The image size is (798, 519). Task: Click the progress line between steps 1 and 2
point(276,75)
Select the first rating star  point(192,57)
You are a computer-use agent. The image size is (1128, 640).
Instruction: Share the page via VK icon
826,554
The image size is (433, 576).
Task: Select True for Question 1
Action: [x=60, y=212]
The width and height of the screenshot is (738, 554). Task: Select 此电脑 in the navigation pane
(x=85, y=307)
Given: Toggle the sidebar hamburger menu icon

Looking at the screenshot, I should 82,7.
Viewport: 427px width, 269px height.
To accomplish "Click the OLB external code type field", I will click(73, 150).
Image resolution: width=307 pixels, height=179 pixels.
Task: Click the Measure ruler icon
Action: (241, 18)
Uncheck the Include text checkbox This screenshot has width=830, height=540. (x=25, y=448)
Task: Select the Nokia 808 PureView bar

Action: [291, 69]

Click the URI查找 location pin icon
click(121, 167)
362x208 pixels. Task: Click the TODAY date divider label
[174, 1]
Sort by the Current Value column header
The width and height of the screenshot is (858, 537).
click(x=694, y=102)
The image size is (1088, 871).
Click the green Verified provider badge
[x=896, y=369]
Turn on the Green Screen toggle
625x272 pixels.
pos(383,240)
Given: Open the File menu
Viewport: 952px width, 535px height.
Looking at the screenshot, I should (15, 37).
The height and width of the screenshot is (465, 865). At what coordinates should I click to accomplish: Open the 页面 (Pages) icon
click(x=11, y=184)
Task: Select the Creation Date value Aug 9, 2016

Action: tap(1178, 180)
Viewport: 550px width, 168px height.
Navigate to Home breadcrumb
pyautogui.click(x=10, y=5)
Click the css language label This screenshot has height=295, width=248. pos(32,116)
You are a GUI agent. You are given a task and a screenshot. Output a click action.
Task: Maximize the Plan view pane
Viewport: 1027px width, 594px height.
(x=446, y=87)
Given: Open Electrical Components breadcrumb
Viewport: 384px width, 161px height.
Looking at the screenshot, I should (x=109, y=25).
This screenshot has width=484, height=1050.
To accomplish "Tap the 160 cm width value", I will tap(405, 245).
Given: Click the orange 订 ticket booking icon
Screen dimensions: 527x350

= = = =

With the line that contains "Click the URI查找 location pin icon" as the first and the final line of the data as the last, repeat every line in that span exactly.

◆ Response box:
Click the URI查找 location pin icon
click(121, 167)
362x208 pixels. Task: Click the TODAY date divider label
[174, 1]
Sort by the Current Value column header
The width and height of the screenshot is (858, 537).
click(x=694, y=102)
The image size is (1088, 871).
Click the green Verified provider badge
[x=896, y=369]
Turn on the Green Screen toggle
625x272 pixels.
pos(383,240)
Given: Open the File menu
Viewport: 952px width, 535px height.
Looking at the screenshot, I should (15, 37).
The height and width of the screenshot is (465, 865). At what coordinates should I click to accomplish: Open the 页面 (Pages) icon
click(x=11, y=184)
Task: Select the Creation Date value Aug 9, 2016

Action: tap(1178, 180)
Viewport: 550px width, 168px height.
Navigate to Home breadcrumb
pyautogui.click(x=10, y=5)
Click the css language label This screenshot has height=295, width=248. pos(32,116)
You are a GUI agent. You are given a task and a screenshot. Output a click action.
Task: Maximize the Plan view pane
Viewport: 1027px width, 594px height.
(x=446, y=87)
Given: Open Electrical Components breadcrumb
Viewport: 384px width, 161px height.
Looking at the screenshot, I should (x=109, y=25).
This screenshot has width=484, height=1050.
To accomplish "Tap the 160 cm width value", I will tap(405, 245).
Given: Click the orange 订 ticket booking icon
Screen dimensions: 527x350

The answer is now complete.